---
title: Authentication
description: Every API request must include a valid secret key in the Authorization header.
source: https://www.edgaze.ai/docs/api/authentication
section: api
---
# Authentication

> Every API request must include a valid secret key in the Authorization header.

Every API request must include a valid secret key in the Authorization header. Keys are scoped, revocable, and optionally spend-capped: create and manage them in the [Developer console](/developer/keys).

## Key format

```
Authorization: Bearer edgaze_sk_live_…
```

Keys follow the pattern `edgaze_sk_{live|test}_…`. The plaintext is shown once at creation in the Developer console. Only a SHA-256 hash is stored server-side: if you lose the key, revoke it and create a new one.

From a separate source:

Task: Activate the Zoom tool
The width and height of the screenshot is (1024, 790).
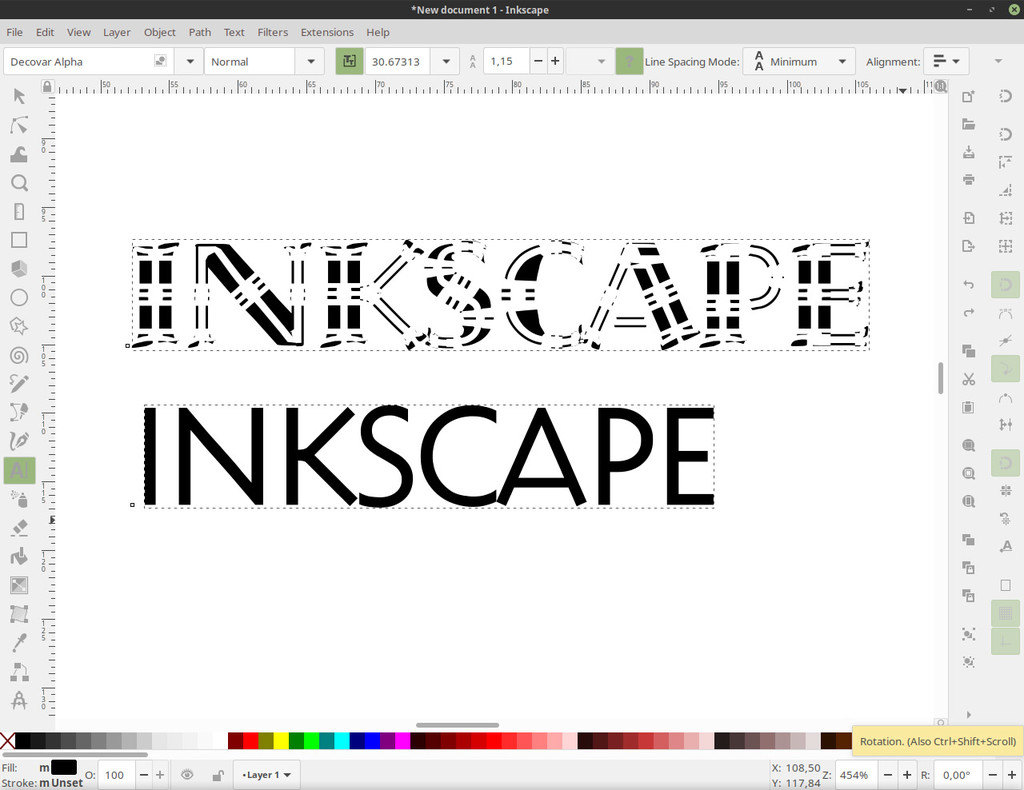Action: [x=19, y=183]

Never commit keys to source control. Use environment variables or a secrets manager, and rotate keys if exposure is suspected.

## Scopes

Each key is issued with one or more scopes. The API rejects requests that lack the required scope.

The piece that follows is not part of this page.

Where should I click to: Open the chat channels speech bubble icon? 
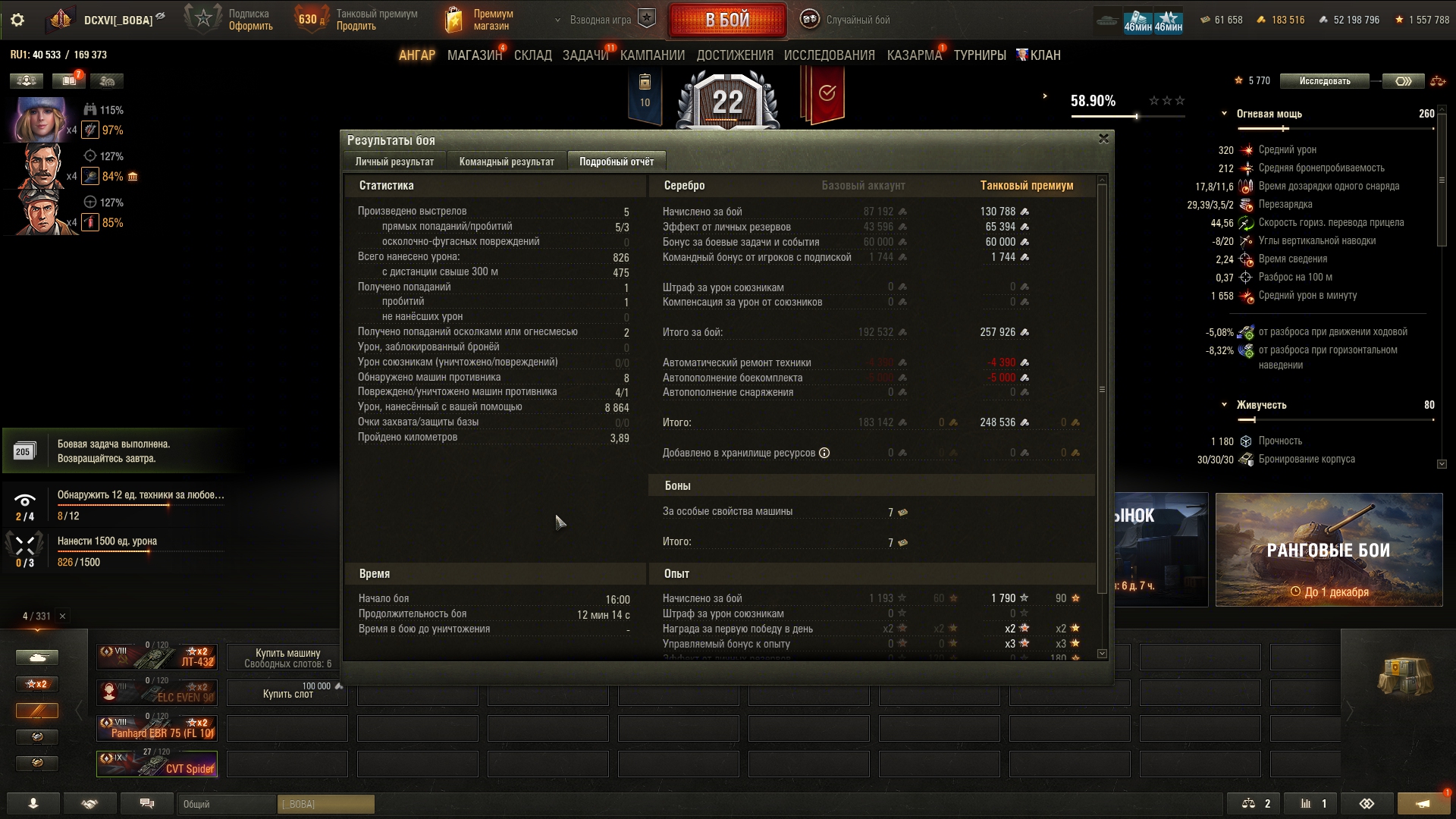147,803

| Scope         | Access                       |
| ------------- | ---------------------------- |
| `run:execute` | POST /runs                   |
| `run:read`    | GET /workflows, GET /runs/\* |

Default keys include both scopes. Read endpoints accept either scope, so a read-only key can list workflows and poll runs without execute permission.

## Security behavior

The API is designed to avoid leaking tenant or resource existence.

- Invalid, revoked, or expired keys always return **401** with the same message: no enumeration of which condition applied.
- Cross-tenant resource access returns **404** for runs, not 403. You cannot probe whether a run id exists in another account.
- Workflow entitlement denial returns **403 forbidden** with a uniform message when you are authenticated but not allowed to run a listing.
- Scope violations return **403 insufficient_scope** before any handler logic runs.